Fitzgerald Answer: This indictment is not about the war. This indictment's not about the propriety of the war. And people who believe fervently in the war effort, people who oppose it, people who have mixed feelings about it should not look to this indictment for any resolution of how they feel or any vindication of how they feel. This is simply an indictment that says, in a national security investigation about the compromise of a CIA officer's identity that may have taken place in the context of a very heated debate over the war, whether some person--a person, Mr. Libby--lied or not. The indictment will not seek to prove that the war was justified or unjustified. This is stripped of that debate, and this is focused on a narrow transaction. And I think anyone who's concerned about the war and has feelings for or against shouldn't look to this criminal process for any answers or resolution of that.
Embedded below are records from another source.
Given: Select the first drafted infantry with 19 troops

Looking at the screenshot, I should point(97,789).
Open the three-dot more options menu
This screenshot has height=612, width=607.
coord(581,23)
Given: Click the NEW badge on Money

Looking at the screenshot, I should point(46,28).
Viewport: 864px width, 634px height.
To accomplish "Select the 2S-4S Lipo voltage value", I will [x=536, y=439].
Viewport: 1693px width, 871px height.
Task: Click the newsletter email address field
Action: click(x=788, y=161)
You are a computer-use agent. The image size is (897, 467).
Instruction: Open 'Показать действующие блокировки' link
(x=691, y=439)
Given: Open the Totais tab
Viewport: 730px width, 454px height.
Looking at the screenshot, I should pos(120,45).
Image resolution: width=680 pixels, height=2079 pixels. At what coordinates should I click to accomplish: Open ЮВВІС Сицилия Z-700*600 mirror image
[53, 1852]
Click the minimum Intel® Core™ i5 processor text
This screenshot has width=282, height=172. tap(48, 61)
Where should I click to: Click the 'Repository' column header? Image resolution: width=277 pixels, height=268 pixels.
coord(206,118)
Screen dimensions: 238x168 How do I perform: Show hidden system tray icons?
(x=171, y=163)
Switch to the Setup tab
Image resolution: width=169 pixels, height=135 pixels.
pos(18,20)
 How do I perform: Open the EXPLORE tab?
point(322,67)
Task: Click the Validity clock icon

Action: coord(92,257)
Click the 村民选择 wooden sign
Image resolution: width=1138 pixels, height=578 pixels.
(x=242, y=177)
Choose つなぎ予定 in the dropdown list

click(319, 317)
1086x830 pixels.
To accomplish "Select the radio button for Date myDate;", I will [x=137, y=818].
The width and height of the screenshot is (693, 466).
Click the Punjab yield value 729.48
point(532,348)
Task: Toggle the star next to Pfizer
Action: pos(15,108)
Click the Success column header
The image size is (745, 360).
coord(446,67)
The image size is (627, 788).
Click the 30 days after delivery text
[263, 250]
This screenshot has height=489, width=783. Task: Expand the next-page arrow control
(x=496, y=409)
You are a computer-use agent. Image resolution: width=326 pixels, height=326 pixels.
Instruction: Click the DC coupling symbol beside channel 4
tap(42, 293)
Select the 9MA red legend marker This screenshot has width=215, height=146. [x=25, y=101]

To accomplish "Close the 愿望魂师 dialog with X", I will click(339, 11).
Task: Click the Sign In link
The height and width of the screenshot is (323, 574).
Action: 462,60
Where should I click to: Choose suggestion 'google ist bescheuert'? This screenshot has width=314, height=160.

Fitzgerald's performance as special counsel - despite the eager spin of "gate" scandal fans - has been relentless but appropriate, as were his statements during his press conference Friday. In fact, Fitzgerald, a native of Flatbush, Brooklyn, who graduated from the Jesuit’s Regis H.S. before heading into the land of the high-end Waspy meritocracy at Amherst and Harvard, demonstrated he is a kind of Harp prince. This aging alter boy is a Catholic mother’s dream as a son or son-in-law. He’s still single, has the look of a bag of unstarched laundry, and the lean demeanour of a spud who could use a good meal. Fitzgerald showed the audience in Media-ville what a US lawman should look like and sound like: genuine, direct, credible and completely without guile. What a terrific performance Friday. If Hollywood ever wonders what the American people favor in its lawmen, Fitzgerald’s Celtic Dudley-Do-Right performance cast an iconic mold. (DOJ, Bio)
More improtantly, partly as a result of Fitzgerald's sense of justice, the audience in Media-ville will be spared yet another 24-7 "gate" quagmire where DC's political class is split into waring camps on the nightly food-fights over what is essentially a carny side-show. There will be no federal prosecutor who does the political bidding of anti-Bush 43 zealots in a courtroom. In fact, as the record will show: Wilson is still a showboat hype-artist, Saddam was still an evil menace, and the US decision to topple his regime was utterly justified and, if anything, came years too late.
Before Katrina struck in late August, the Bush 43 team had been set to begin its "communication's" offensive in support of the Iraq war. Now with the distractions of the last two months over, it's time to get back to the main thing. VDH has a terrific essay on this. Money quote:
[It's] time to step up lecturing both the American people and the Iraqis on exactly what we are doing in the Sunni Triangle. We have been sleepwalking through the greatest revolutionary movement in the history of the Middle East, as the U.S. military is quietly empowering the once-despised Kurds and Shiites — and along with them women and the other formerly dispossessed of Iraq. In short, the U.S. Marine Corps has done more for global freedom and social justice in two years than has every U.N. peacekeeping mission since the inception of that now-corrupt organization. This is high-stakes — and idealistic — stuff. And the more we talk in such terms, the more the president can put the onus of cynical realism on the peace movement and the corrupt forces in the Middle East, who alike wish us to fail. Forget acrimony over weapons of mass destruction, platitudes about abstract democracy, and arguments over U.S. security strategies. Instead bluntly explain to the world how at this time and at this moment the U. S. is trying to bring equality and freedom to the unfree, in a manner rare in the history of civilization.